Da Omero fino, all'incirca, a Platone e a Tucidide, mythos è l'equivalente di “parola” o “discorso”; viene anche usato come sinonimo di “consiglio”, “ammonimento” e in qualche caso anche di “ordine”, indipendentemente dal contenuto di verità o falsità di questo discorso. Esiste una coincidenza di significato o, se vogliamo, una indistinguibilità di significati, fra mythos e logos, nel senso che entrambi alludono a discorsi in senso generico, senza alcuna precisazione circa il loro contenuto di verità o falsità.

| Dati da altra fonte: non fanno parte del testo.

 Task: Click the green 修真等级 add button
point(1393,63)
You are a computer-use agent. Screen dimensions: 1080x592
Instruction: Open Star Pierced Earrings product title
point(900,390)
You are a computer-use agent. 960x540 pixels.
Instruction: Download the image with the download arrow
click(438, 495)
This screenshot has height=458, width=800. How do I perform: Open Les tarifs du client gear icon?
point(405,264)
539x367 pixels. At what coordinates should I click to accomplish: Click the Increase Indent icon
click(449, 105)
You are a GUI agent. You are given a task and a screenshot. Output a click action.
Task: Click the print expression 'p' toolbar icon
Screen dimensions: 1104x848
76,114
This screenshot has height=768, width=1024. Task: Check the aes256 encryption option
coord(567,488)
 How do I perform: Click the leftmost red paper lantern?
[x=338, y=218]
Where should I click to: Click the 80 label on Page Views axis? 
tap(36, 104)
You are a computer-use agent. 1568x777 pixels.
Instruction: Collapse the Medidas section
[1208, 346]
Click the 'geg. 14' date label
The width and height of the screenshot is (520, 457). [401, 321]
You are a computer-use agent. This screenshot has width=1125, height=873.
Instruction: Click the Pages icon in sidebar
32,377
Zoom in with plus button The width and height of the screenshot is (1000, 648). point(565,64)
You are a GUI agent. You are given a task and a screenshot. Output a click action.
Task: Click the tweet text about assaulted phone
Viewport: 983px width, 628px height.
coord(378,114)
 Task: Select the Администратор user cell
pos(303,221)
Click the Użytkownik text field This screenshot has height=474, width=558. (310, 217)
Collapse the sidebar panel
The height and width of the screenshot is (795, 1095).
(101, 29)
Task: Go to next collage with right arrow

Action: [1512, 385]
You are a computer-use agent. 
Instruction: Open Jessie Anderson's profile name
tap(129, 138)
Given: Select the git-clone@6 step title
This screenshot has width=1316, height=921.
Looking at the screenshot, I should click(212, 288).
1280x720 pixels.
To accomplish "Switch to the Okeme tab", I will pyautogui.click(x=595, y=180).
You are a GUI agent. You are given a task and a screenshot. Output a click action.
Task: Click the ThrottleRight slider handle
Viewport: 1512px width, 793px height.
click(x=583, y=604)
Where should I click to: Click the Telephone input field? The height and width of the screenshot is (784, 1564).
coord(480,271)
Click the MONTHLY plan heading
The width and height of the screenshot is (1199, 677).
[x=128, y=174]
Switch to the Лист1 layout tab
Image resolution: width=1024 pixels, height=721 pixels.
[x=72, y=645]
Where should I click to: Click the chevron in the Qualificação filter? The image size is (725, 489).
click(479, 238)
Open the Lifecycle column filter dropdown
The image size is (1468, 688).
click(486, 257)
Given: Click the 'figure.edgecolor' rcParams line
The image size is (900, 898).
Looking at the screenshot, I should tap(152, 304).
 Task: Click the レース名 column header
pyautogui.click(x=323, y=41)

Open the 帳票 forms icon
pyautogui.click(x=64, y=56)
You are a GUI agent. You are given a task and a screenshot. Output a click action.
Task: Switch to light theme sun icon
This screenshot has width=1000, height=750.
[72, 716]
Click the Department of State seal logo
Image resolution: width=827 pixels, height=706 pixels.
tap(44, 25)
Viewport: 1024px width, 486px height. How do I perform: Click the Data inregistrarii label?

E' solo con il IV secolo, dunque con Tucidide e con Platone, che si assiste ad una netta distinzione fra i due termini e ancor più, ovviamente, tra il concetto di mythos e quello di logos. È Tucidide a sottolineare la necessità di espungere dal racconto che intenda essere storico tò mythôdes, cioè l'elemento mitico, tutto ciò che, in qualche modo, sia connesso con la tradizione orale; ed è Platone a operare una distinzione molto precisa, ad esempio nel Sofista, fra i discorsi dei filosofi presocratici, i quali sembrano raccontare soltanto un mythos allorché alludono alle forme in cui si esprimerebbe la arché della physis, il ‘principio’ della natura, e la verità del logos.

Tra verità razionale e rappresentazione mitica non c'è nessuna relazione? Oppure nel mito è sottintesa, e poi anche si svela, una verità che possiamo definire filosofica?

Per ritornare alla possibile etimologia della parola, se è vero che mythos si può far derivare dal verbo myo, secondo l'interpretazione che ne ha fornito, ad esempio, Creuzer, si può intendere il mythos come quel discorso nel quale è “racchiusa” una verità: in una qualche misura sarebbe il discorso la cui verità, il cui contenuto, non è esplicitamente espresso, e va pertanto interpretato allo scopo di cogliere la verità che custodisce. Questa premessa è importante, a mio giudizio, per sottolineare un aspetto del ragionamento che si cercherà di svolgere a proposito di alcuni miti classici, nei quali il tema filosofico del rapporto amore-conoscenza viene trattato con particolare ampiezza e rigore. Occuparsi in chiave filosofica dei miti non vuol dire affatto abbandonare il terreno impegnativo dei testi filosofici, per consegnarsi al più agevole sentiero della riflessione in chiave mitica.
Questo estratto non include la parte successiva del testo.